例示的な実施形態73。例示的な実施形態1~71のうちいずれか1つの方法において、製薬組成は、国際特許出願PCT/US2015/052500号に開示されるような局在化機構を含む摂取可能なデバイスである。本明細書中、同文献全体を参考のため援用する。
例示的な実施形態74。例示的な実施形態1~73のうちいずれか1つの方法において、製薬組成は、ダーツ状剤形ではない。
例示的な実施形態75。対象者の大腸の疾病を治療する方法であって、
対象者の大腸の近位部内の場所にTNF阻害薬を送達させること
を含む。
方法は、治療的に有効な量のTNF阻害薬を内視鏡的に対象者に投与することを含む。
例示的な実施形態76。例示的な実施形態75の方法において、大腸の疾病は、炎症性腸疾病である。
例示的な実施形態77。例示的な実施形態75の方法において、大腸の疾病は、潰瘍性大腸炎である。
例示的な実施形態78。例示的な実施形態75の方法において、疾病大腸は、クローン病である。
例示的な実施形態79。例示的な実施形態75~78のいずれか1つの方法において、TNF阻害薬は、上行結腸の近位部内圧力の場所へ送達される。
例示的な実施形態80。例示的な実施形態75~78のいずれか1つの方法において、TNF阻害薬は、上行結腸の近位部内の場所へ送達される。
例示的な実施形態81。例示的な実施形態75~78のいずれか1つの方法において、TNF阻害薬は、S字結腸の近位部内の場所へ送達される。

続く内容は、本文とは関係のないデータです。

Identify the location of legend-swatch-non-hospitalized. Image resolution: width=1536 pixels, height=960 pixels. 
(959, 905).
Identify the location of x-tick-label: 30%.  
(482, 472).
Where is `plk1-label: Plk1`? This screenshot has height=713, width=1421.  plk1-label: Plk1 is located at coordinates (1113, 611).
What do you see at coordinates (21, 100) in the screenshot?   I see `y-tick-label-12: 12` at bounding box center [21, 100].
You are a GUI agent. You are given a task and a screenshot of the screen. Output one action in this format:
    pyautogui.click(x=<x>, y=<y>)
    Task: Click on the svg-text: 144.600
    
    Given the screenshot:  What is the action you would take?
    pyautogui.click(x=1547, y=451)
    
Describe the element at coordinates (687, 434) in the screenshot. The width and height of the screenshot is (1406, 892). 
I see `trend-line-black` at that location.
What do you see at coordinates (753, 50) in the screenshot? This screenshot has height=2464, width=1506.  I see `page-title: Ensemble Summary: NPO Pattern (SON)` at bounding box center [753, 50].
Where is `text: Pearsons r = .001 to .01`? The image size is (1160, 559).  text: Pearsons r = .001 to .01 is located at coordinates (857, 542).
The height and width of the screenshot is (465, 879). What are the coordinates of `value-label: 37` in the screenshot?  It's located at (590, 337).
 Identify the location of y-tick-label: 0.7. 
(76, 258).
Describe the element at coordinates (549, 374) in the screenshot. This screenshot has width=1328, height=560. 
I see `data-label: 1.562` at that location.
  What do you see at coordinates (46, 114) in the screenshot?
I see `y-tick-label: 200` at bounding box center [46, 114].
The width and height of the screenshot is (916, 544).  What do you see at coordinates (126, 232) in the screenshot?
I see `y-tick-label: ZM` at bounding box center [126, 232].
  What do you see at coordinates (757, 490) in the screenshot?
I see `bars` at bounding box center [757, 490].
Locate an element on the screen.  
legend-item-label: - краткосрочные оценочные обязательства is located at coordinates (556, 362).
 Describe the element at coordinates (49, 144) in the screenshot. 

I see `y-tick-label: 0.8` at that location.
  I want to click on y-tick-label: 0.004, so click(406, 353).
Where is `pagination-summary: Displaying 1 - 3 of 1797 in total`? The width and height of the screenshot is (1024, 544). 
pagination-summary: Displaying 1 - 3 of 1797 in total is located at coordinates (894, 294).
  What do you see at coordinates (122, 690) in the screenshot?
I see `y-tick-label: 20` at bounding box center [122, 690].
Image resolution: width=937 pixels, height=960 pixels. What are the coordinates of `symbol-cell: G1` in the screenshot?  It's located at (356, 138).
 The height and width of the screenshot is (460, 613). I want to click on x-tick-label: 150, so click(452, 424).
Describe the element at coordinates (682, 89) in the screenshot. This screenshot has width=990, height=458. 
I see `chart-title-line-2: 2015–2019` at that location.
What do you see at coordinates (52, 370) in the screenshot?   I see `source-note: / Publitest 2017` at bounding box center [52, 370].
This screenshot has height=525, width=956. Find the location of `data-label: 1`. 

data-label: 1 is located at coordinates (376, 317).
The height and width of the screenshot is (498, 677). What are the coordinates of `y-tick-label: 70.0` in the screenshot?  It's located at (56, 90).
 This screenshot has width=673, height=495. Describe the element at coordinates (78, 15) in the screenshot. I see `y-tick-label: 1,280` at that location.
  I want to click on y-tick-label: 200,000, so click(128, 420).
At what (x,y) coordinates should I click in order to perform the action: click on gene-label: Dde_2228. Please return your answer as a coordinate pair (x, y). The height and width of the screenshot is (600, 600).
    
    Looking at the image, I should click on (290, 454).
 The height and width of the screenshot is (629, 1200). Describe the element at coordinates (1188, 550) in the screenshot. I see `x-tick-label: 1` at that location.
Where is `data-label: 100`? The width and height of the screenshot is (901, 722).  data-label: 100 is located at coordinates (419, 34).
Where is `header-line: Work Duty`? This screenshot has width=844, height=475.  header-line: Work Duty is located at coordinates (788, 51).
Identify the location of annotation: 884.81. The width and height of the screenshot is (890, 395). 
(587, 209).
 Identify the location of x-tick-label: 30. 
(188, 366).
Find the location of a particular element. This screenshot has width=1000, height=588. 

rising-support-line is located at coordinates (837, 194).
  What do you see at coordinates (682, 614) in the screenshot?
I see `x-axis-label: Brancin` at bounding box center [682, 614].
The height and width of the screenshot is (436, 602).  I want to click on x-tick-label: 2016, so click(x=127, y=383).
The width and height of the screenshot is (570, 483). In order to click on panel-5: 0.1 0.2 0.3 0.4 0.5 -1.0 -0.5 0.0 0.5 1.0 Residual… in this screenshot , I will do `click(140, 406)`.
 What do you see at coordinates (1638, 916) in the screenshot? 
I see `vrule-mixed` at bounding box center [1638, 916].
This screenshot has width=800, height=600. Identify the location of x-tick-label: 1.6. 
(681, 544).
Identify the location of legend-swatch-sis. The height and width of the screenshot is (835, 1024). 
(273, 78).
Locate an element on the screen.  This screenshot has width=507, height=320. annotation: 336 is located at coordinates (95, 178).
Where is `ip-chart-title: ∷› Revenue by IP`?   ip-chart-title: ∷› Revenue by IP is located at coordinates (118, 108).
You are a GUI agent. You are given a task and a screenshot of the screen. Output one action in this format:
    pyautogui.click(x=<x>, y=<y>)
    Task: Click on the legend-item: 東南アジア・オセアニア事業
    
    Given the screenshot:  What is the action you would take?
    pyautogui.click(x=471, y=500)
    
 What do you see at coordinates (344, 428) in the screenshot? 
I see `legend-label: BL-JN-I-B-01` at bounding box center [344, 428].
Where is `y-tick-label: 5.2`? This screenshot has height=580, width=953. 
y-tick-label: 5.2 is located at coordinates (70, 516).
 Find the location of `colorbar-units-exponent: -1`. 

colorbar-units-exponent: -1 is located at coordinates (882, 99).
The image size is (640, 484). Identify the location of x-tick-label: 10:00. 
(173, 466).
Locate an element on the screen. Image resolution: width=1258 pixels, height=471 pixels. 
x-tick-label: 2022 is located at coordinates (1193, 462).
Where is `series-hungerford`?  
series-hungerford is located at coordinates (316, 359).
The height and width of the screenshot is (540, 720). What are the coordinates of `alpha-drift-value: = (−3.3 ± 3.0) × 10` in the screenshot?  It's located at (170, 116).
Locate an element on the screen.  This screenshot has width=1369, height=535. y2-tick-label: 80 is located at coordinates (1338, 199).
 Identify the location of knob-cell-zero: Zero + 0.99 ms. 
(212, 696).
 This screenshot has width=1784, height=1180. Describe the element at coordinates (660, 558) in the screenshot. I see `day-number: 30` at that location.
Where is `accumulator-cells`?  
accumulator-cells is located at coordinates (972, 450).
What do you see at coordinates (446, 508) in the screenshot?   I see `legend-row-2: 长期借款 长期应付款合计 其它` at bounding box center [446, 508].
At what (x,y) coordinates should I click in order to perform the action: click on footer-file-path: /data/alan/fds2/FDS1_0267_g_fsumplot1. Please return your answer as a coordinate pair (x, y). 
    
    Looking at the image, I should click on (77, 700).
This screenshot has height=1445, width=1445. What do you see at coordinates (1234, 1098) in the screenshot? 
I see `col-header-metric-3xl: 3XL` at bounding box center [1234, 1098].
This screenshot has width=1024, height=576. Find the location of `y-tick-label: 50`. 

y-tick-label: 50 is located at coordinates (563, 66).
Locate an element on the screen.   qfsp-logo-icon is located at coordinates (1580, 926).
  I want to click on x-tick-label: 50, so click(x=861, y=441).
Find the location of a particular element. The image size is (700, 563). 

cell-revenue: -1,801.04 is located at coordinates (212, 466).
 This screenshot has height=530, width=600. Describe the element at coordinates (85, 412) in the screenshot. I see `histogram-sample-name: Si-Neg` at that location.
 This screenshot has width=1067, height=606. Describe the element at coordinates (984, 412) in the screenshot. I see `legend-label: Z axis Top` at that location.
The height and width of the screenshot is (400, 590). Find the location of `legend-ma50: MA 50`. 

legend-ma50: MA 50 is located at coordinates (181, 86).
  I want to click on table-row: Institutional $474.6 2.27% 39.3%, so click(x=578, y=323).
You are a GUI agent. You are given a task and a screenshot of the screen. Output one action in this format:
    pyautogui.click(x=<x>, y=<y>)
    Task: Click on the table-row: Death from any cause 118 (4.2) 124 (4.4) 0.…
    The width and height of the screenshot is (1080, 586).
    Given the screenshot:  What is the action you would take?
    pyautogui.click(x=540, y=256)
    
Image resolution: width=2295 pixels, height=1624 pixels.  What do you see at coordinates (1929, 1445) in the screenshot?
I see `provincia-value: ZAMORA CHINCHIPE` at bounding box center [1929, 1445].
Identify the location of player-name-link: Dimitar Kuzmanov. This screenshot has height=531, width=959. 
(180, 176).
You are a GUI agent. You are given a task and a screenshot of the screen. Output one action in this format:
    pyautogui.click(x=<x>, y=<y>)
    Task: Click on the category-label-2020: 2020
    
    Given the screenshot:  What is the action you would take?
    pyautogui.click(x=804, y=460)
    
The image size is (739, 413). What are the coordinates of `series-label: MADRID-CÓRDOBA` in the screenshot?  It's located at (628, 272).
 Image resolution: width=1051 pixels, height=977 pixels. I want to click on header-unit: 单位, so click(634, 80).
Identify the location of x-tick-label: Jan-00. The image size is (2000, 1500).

例示的な実施形態82。例示的な実施形態75~78のいずれか1つの方法において、TNF阻害薬は、横行結腸の近位部内の場所へ送達される。
例示的な実施形態83。例示的な実施形態75~78のいずれか1つの方法において、TNF阻害薬は、下行結腸の近位部内の場所へ送達される。
例示的な実施形態84。上記の例示的な実施形態のいずれか1つの方法において、第2の薬剤を経口的に(静脈内または皮下に)投与することをさらに含み、第2の薬剤は、例示的実施形態1または75と同じTNF阻害薬であるか、異なるTNF阻害薬であるか、またはTNFと異なる生物学的製剤標的を有する薬剤である。
例示的な実施形態85。上記の例示的な実施形態のいずれか1つの方法、第2の薬剤を経口的に(静脈内または皮下に)投与することをさらに含む。第2の薬剤は、炎症性腸疾病の治療に適した薬剤である。
例示的な実施形態86。例示的な実施形態84または85の方法において、TNF阻害薬は、第2の薬剤よりも先に投与される。
例示的な実施形態87。例示的な実施形態84または85の方法において、TNF阻害薬は、第2の薬剤よりも後に投与される。
例示的な実施形態88。例示的な実施形態84または85の方法において、TNF阻害薬および第2の薬剤は、実質的に同時に投与される。
例示的な実施形態89。例示的な実施形態84~88のうちいずれか1つの方法において、第2の薬剤は、静脈内投与される。
例示的な実施形態90。例示的な実施形態84~88のうちいずれか1つの方法において、第2の薬剤は、皮下投与される。
例示的な実施形態91。例示的な実施形態84~90のうちいずれか1つの方法において、TNF阻害薬および第2の薬剤がどちらとも全身投与される場合、第2の薬剤の量は第2の薬剤の量よりも小さい。
例示的な実施形態92。例示的な実施形態91の方法において、第2の薬剤は、TNF阻害薬である。
例示的な実施形態93。これらの実施形態のいくつかの局面において、第2の薬剤は、メトトレキセートである。
例示的な実施形態94。例示的な実施形態1~83のうちいずれか1つの方法において、方法は、第2の薬剤を投与することを含まない。